= Excerpted text =
..............................

A web initiative was launched today in the US to help researchers tackle the continuing spread of Aids across the world.
The American Association for the Advancement of Science (AAAS) has teamed up with the University of California at San Francisco (UCSF) with the aim of building a website that will become a worldwide hub of knowledge about the disease.
Researchers, practitioners and patients everywhere will be able to access the site and view peer-reviewed papers and results of tests. New information on how to beat the spread of Aids will be propagated around the world using the unique connectivity of the web.
Paul Volberding, Professor of Medicine at UCSF, said it is vitally important that the latest intelligence on new techniques to combat the virus gets heard globally. "Working with the global epidemic of HIV from our base so close to Silicon Valley, we can't help believing that this type of information distributed worldwide will have a major impact on vaccine development. We hope this serves as the beginning of a new era of internet-facilitated collaboration."
Using a US Government grant of $850,000, a number of existing specialist medical sites will be linked and built into a portal, complete with daily research news, search engines and academic resources.
Technical know-how to build the new portal will come from US web technology group Mednav.com. UCSF already has a specialist site for medical professionals, called HIVinSite, which currently gets around four million hits a month from over 150 countries around the world. HIVinSite will combine with the AAAS site dedicated to HIV/Aids research at www.Sciencemag.org/NAIDS.
The AAAS site is already up and running as part of the cyber presence of the Academy's authoritative and learned journal, Science.
Ellen Stover, director of the US National Institute of Mental Health, the government agency funding the website, said: "Using the web to share information is of vital importance for addressing the challenges faced by web researchers. This new service should help promote prevention by speeding up the information exchange process."

..............................

= Information given =
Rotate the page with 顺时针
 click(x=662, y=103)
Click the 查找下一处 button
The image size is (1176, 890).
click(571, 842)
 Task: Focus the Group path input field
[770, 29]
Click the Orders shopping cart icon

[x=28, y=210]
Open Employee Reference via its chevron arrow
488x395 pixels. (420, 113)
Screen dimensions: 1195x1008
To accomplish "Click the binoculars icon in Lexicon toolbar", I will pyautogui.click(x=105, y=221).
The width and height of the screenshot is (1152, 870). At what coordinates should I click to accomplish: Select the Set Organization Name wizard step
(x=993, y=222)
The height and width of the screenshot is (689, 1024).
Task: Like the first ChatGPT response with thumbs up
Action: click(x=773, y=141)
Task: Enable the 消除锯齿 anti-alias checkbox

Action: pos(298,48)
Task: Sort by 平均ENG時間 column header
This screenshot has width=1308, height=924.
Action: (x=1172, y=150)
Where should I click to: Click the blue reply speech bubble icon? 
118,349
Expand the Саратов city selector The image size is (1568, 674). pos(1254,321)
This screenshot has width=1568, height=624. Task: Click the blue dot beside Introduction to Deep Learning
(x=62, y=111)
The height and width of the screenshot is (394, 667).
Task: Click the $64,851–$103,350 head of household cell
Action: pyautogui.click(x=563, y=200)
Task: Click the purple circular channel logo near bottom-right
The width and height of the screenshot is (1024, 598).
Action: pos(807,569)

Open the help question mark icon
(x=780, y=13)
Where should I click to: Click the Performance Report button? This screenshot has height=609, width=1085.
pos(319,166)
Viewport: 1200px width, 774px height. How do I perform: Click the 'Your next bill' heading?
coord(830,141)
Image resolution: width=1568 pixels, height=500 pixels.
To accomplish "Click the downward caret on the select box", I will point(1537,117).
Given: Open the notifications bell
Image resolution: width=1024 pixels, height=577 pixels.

..............................

= Exercise directions =
Transcribe the passage of the article on the Aids research website that opens with the words containing "A web initiative" and closes with "about the disease.".

= Answer =
A web initiative was launched today in the US to help researchers tackle the continuing spread of Aids across the world.
The American Association for the Advancement of Science (AAAS) has teamed up with the University of California at San Francisco (UCSF) with the aim of building a website that will become a worldwide hub of knowledge about the disease.